WHAT IS ZCASH?
Zcash is the first open, permissionless cryptocurrency that can fully protect the privacy of transactions using zero-knowledge cryptography.
- A decentralized and open-source cryptocurrency that provides strong privacy protections.
- Shielded transactions hide the sender, recipient, and value on the blockchain
- If Bitcoin is like http for money, Zcash is https—a secure transport layer
BETTER BLOCKCHAIN TECHNOLOGY
FUNGIBLE CRYPTOCURRENCY
In order to remain equally interchangeable, units of cryptocurrency must be unlinked from their history so that one unit is as good as any other unit. Zcash brings fungibility to cryptocurrency by unlinking shielded coins from their history on the blockchain.
ENABLING NEW APPLICATIONS
Zcash is pioneering the use of zero-knowledge proofs, applying cutting-edge cryptography to blockchain technology. Zero-knowledge proofs allow fully encrypted transactions to be confirmed as valid. This new property will enable entire new classes of blockchain applications to be built.
UPHOLDING CONFIDENTIALITY
In the pre-digital currency world, both individuals and enterprises could justifibly assume that their financial transactions would be kept confidential. With Zcash, users can enjoy the advantages of using a public blockchain, while still being sure that their private information is protected.
How is Zcash more private?
The Zcash network uses modified Bitcoin software to allow users a choice whenever they transact. You can get paid at a normal address that works transparently just like a Bitcoin address (we call this a transparent address, or “t-addr”) or you can use a private payment address (we call this a shielded address, or “z-addr”). If two people transact with shielded addresses, the Zcash blockchain will not record the details of that transaction publicly. All of those details are things that otherwise would be used to identify them: things like the amount of Zcash just sent and received and the addresses of the payor or payee. With Zcash shielded addresses, all of that information is encrypted or kept secret from the public.

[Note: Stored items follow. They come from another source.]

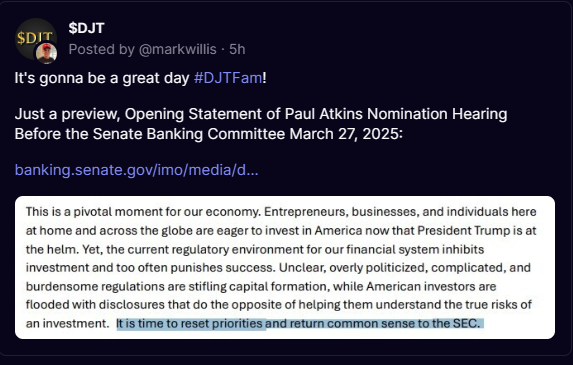Image resolution: width=573 pixels, height=365 pixels.
Task: Open the post's 5h timestamp
Action: click(237, 49)
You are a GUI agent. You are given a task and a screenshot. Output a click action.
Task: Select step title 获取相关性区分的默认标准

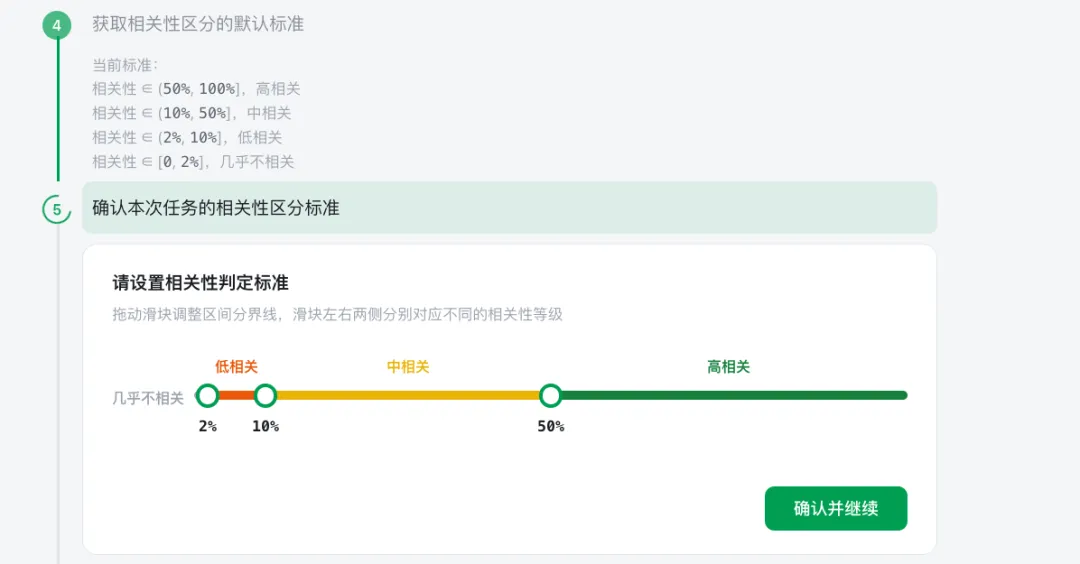click(x=198, y=24)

Of course, that raises an important question. How do the users of the Zcash network know that no new money was created in a private transaction? How do we know that the sender did not just counterfeit new Zcash instead of sending you her existing balances? In Bitcoin you know that there has been no counterfeiting because the blockchain has an indelible record of all transactions that is complete with details like amount sent, sender address, and recipient address. That blockchain record goes all the way back to the beginning of the network, and if you sum up all the transactions you will get a number of Bitcoin in circulation that is only the amount of bitcoins legitimately mined so far mined. This gives us confidence that bitcoins are only being created according to the rules of the software; no fishy counterfeiting is taking place. So how can we be sure that there is no counterfeiting in Zcash if we cannot see all of the individual transaction records on the blockchain? This is where the new Zcash technology comes in.
Zcash uses cutting edge math and science to create a privacy protecting blockchain. Specifically, it uses cryptographic functions that are called zk-SNARKs. That stands for Zero-Knowledge Succinct Non-interactive Arguments of Knowledge. It’s a mouthful (computer scientists aren’t always the best at naming things), but what it means is this: with a zk-SNARK, a computer or network of computers can take some otherwise encrypted and unreadable data and prove certain limited facts are true about that data without revealing anything else about that data. So in the case of payments made to and from a shielded Zcash address, using a zk-SNARK built into the protocol software, the network can prove to any user that, on-net, all outgoing transactions equal all incoming transactions (i.e. no new money was created), but the zk-SNARK function proves it without revealing the specifics of those individual transactions, all the data that would be used to compromise your privacy.
Can regulated institutions use Zcash?
Financial institutions are legally required to comply with anti-money laundering and anti-terrorist financing laws and regulations. Can these institutions use a payment system and currency that leaves no record of individual transactions? Absolutely! That system is called cash and just about every financial institution in the world uses it. Cash transactions are still much more opaque than any cryptocurrency transaction, even a Zcash transaction from a shielded address.
If I go into a bank and hand the teller $1,000 worth of cash, the bank would have less information about that transaction—where I got the money in the first place—than if I sent them $1,000 worth of Zcash from a shielded address. At least with Zcash they know for sure that the money isn’t counterfeit. Just as financial institutions can accept and hold your cash without running afoul of the regulations, they can accept and hold Zcash as long as they continue to keep their own internal records as they are required to do by law.
The responsibility to comply with things like the Bank Secrecy Act (a financial surveillance law in the U.S.) is a responsibility borne by the institution and not by the technology behind the medium of exchange or the developers of that technology. We don’t ask the Federal Reserve to record all cash transactions, we ask that individual banks or money services businesses keep their own records, do their own Know-Your-Customer diligence, and reports things that look suspicious.